Paavo Järvi, chronique d'un départ annoncé

LeFigaro.fr
Christian Merlin
02/09/2014

LA CHRONIQUE DE CHRISTIAN MERLIN - Avec un sens inné du temps juste, le chef a fait savoir qu'il quitterait l'Orchestre de Paris à la fin de son contrat, en 2016.

Il y a quelques jours, Paavo Järvi prenait l'initiative de publier un communiqué annonçant qu'il ne prolongerait pas son contrat de directeur musical de l'Orchestre de Paris au-delà de 2016. Il est rare que l'on apprenne une telle nouvelle de la part de l'intéressé lui-même. Le chef l'a fait en soulignant qu'il «adore l'Orchestre de Paris» et qu'il a pris cette décision «le cœur lourd», mais qu'il aborde un «nouveau chapitre» de sa vie, prenant en 2015 la direction de l'Orchestre symphonique de la NHK de Tokyo tout en poursuivant le lien qui l'unit à la Deutsche Kammerphilharmonie de Brême depuis vingt ans. Il rappelle ce qu'il a déjà accompli avec l'Orchestre de Paris et ce qui leur reste encore à réaliser dans les deux ans à venir, en particulier l'installation dans la nouvelle Philharmonie de Paris, l'inauguration d'une nouvelle salle de concerts à Shanghaï et un enregistrement de l'intégrale des symphonies de Sibelius, qui sera, s
auf erreur, le premier réalisé par un orchestre français.
Premier réflexe: regretter cette décision, tant l'apport de Järvi a été inestimable depuis 2010. Il a redonné confiance et fierté à une formation qu'il avait trouvée déstabilisée. Il a fait preuve d'évidentes qualités d'éducateur d'orchestre en effectuant un travail de fond sur le son et le jeu collectif, afin d'en améliorer l'homogénéité. Il a obtenu des musiciens une régularité qui n'est pas la qualité première à laquelle on associe les orchestres français. Il a créé un lien de complicité avec les instrumentistes, chez qui transparaissent l'énergie et le plaisir de jouer, mais aussi avec le public, ce que l'on n'aurait pas attendu de ce Nordique d'apparence froide. On n'aura pas tardé à s'apercevoir que l'habit ne fait pas le moine et que sa ressemblance avec Vladimir Poutine s'arrête à son crâne chauve, car l'homme est charmant et le chef peu enclin au despotisme. Bref, il va nous manquer.

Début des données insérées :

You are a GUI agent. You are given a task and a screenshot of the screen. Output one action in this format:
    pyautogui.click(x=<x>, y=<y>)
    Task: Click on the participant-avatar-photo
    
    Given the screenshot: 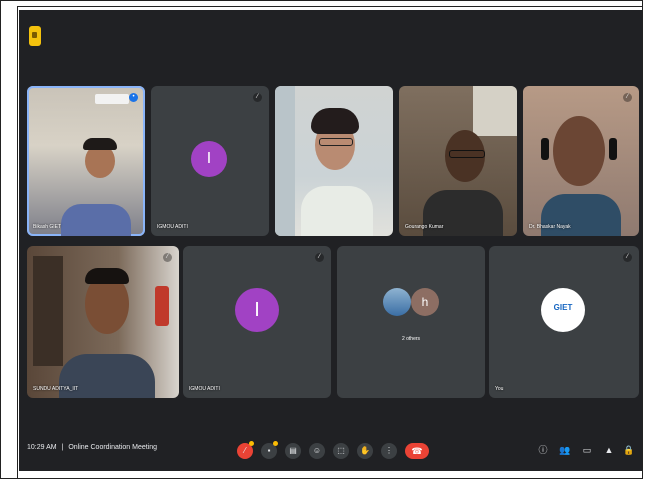 What is the action you would take?
    pyautogui.click(x=397, y=302)
    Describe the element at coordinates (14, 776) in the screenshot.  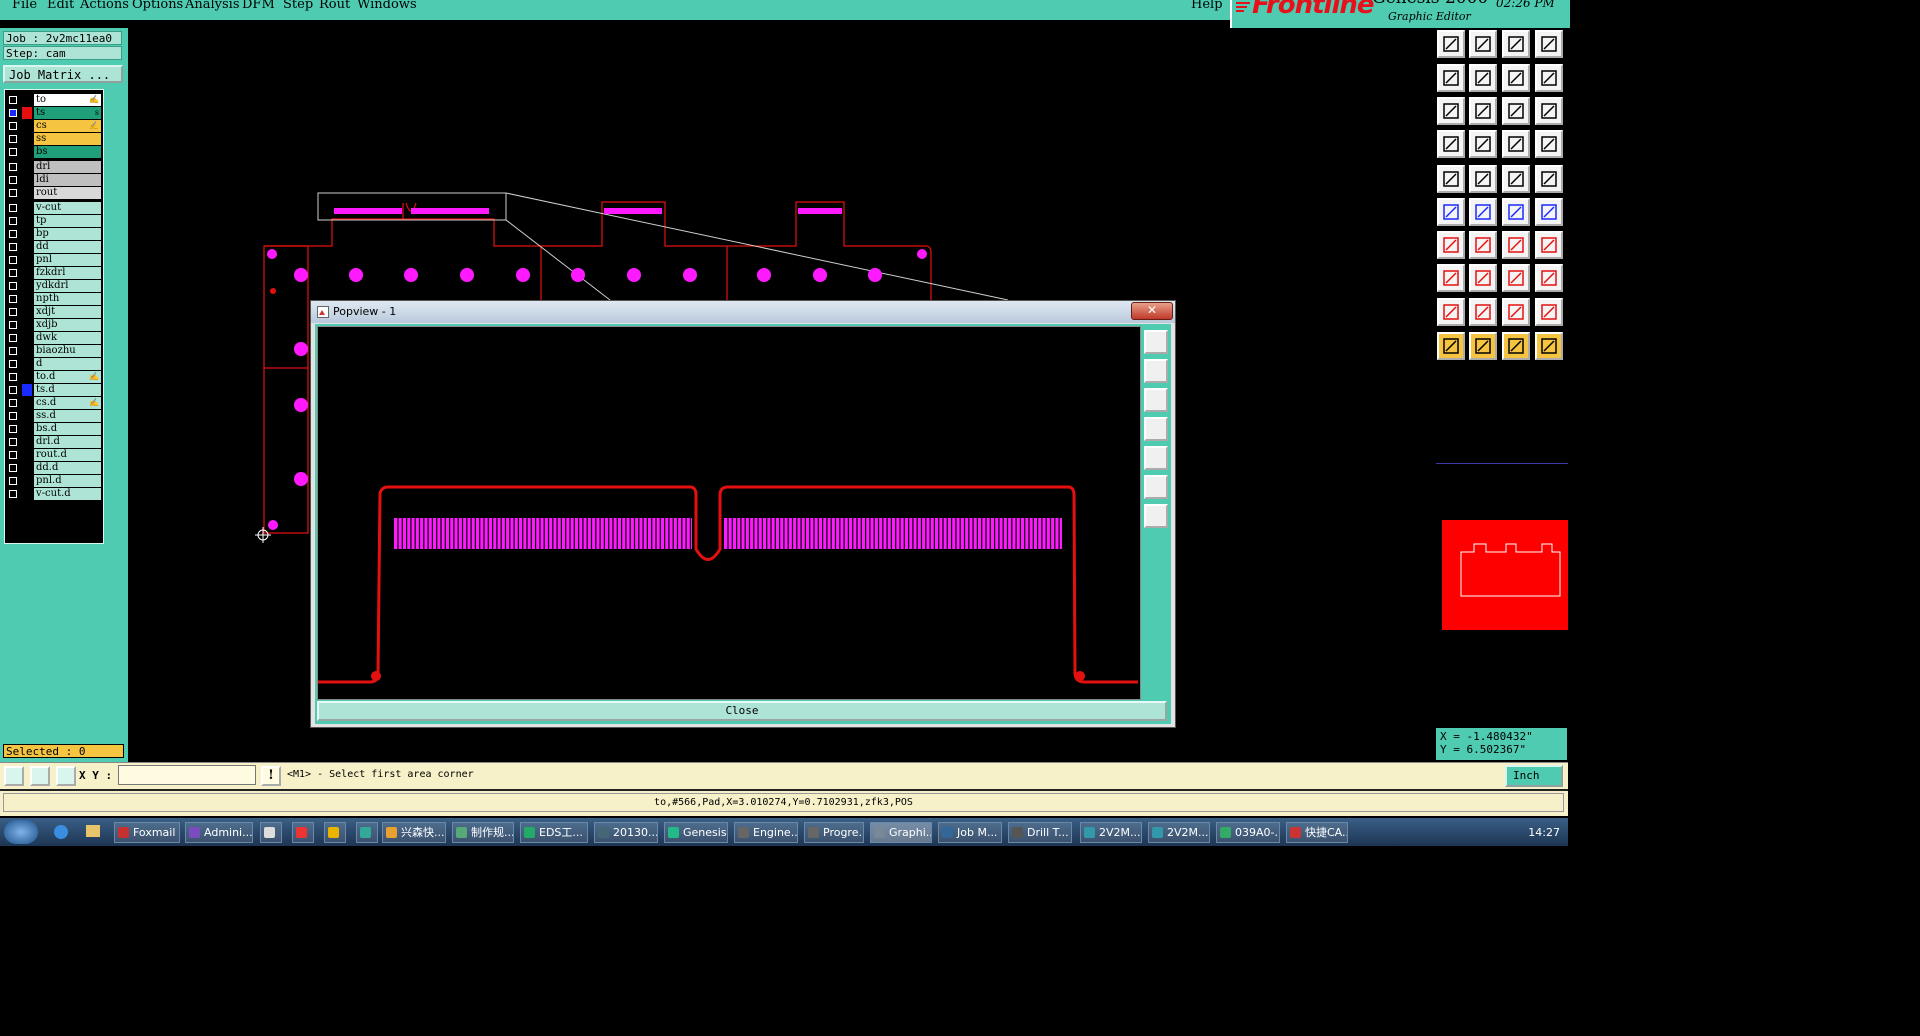
I see `snap-mode-icon` at that location. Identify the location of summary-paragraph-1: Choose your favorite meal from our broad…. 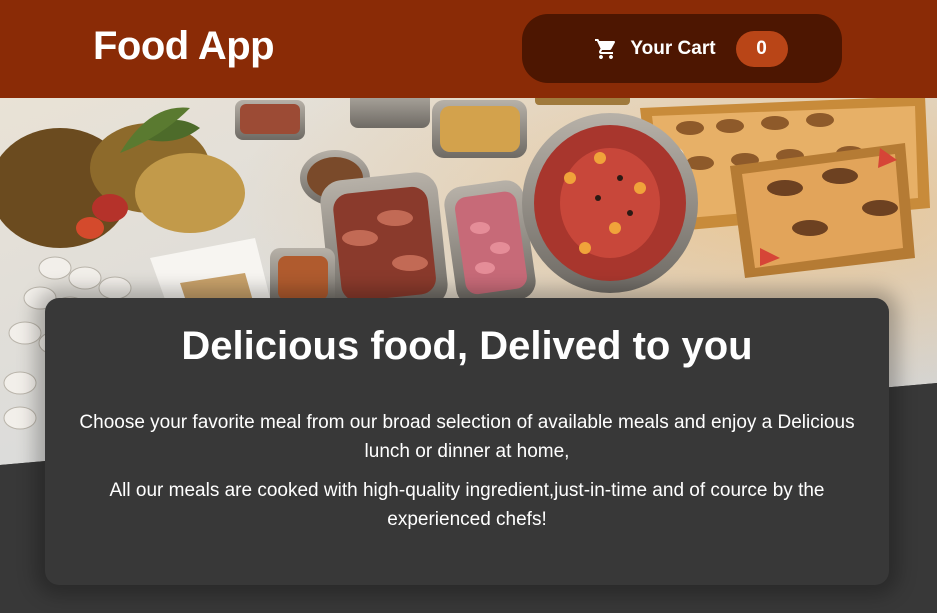
(467, 437).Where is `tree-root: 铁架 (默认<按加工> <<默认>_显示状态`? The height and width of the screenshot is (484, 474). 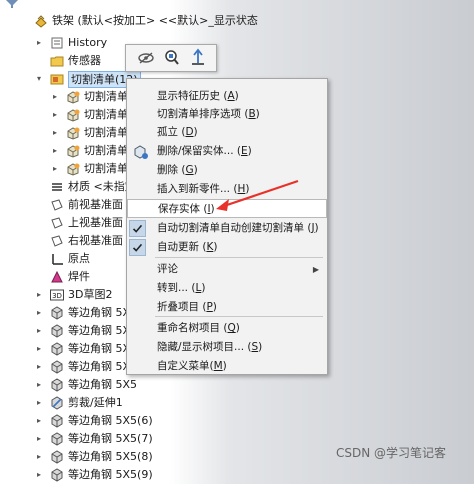 tree-root: 铁架 (默认<按加工> <<默认>_显示状态 is located at coordinates (129, 21). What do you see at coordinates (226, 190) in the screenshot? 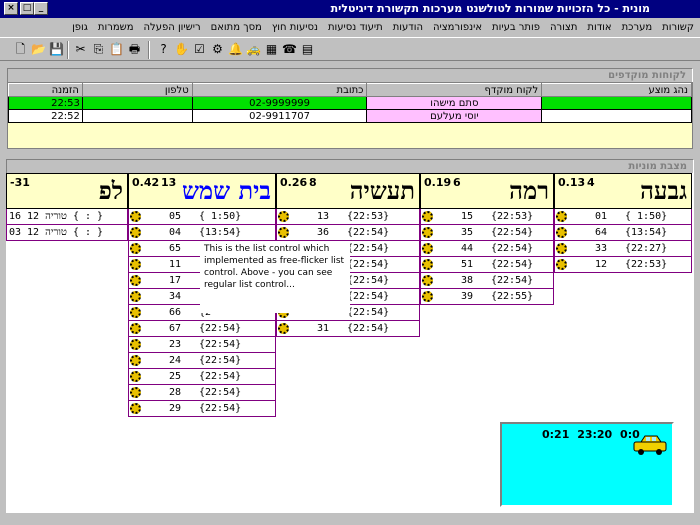
I see `station-name: בית שמש` at bounding box center [226, 190].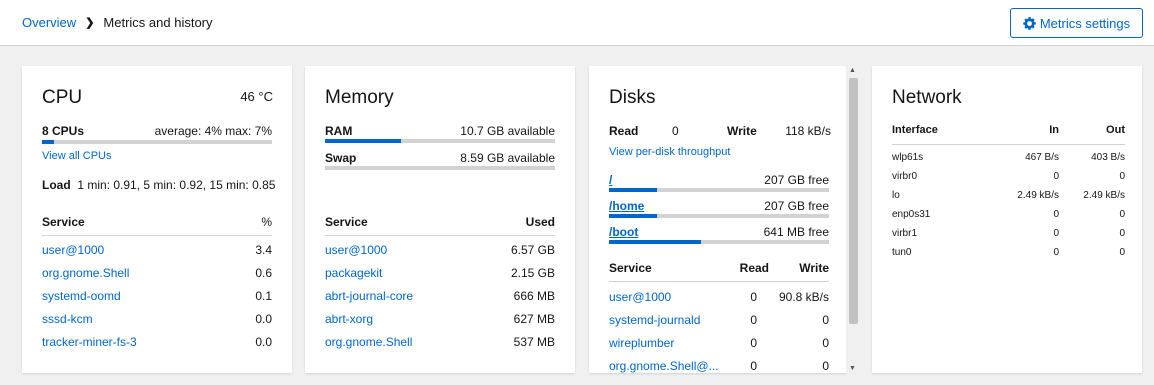 This screenshot has width=1154, height=385. I want to click on ram-row: RAM 10.7 GB available, so click(440, 131).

Paavo Järvi lors du festival Rheingau Musik à Francfort, en juin dernier.
Paavo Järvi lors du festival Rheingau Musik à Francfort, en juin dernier. Crédits photo : Fredrik von Erichsen/DPA/MAXPPP

Mais à y regarder de plus près, on se dit que cette décision est pleine de bon sens. Ne courant pas les invitations à droite et à gauche, Järvi fait partie de ceux qui préfèrent se consacrer à un ou deux orchestres afin de construire quelque chose. Il en a toujours cumulé au moins deux (Cincinnati et Francfort, Francfort et Paris, etc.). Celui de la NHK, traditionnellement le meilleur de Tokyo, est laissé en friche depuis des années: s'il veut en refaire une phalange internationale, les fuseaux horaires ne permettront pas d'être aussi disponible pour Paris, c'est honnête d'en tenir compte (Charles Dutoit n'eut pas ces scrupules quand il y était en même temps qu'à l'Orchestre national). Et surtout, un directeur musical ne reste plus aujourd'hui aussi longtemps qu'autrefois à la tête du même orchestre. Les cinquante ans de Mravinski à Leningrad, les quarante-quatre ans d'Ormandy à Philadelphie, le contrat de «chef à vie» de Karajan à Berlin, c'est du passé. La vie va plus vite, les chefs voyagent et, comme les couples, on se lasse plus vite et l'on veut du changement.
En quittant son poste en 2016, Paavo Järvi a l'intelligence de partir en plein succès, avant d'avoir laissé s'installer routine et lassitude: il n'a que trop bien vu les dernières années de règne de son prédécesseur Christoph Eschenbach tourner au cauchemar. Déjà, tout «fan de Paavo» que l'on est, on se surprend parfois à ne plus être surpris par sa baguette intense mais pas toujours lyrique, sa sonorité puissante mais pas toujours délicate et à se dire que d'autres pistes peuvent être creusées. En annonçant son retrait à l'avance, il laisse à l'orchestre le temps de se mettre en quête de l'oiseau rare et de s'interroger sur ce que l'on attend d'un directeur musical à l'heure où le paysage musical parisien est en pleine recomposition. Décidément, Paavo Järvi aura eu tout juste.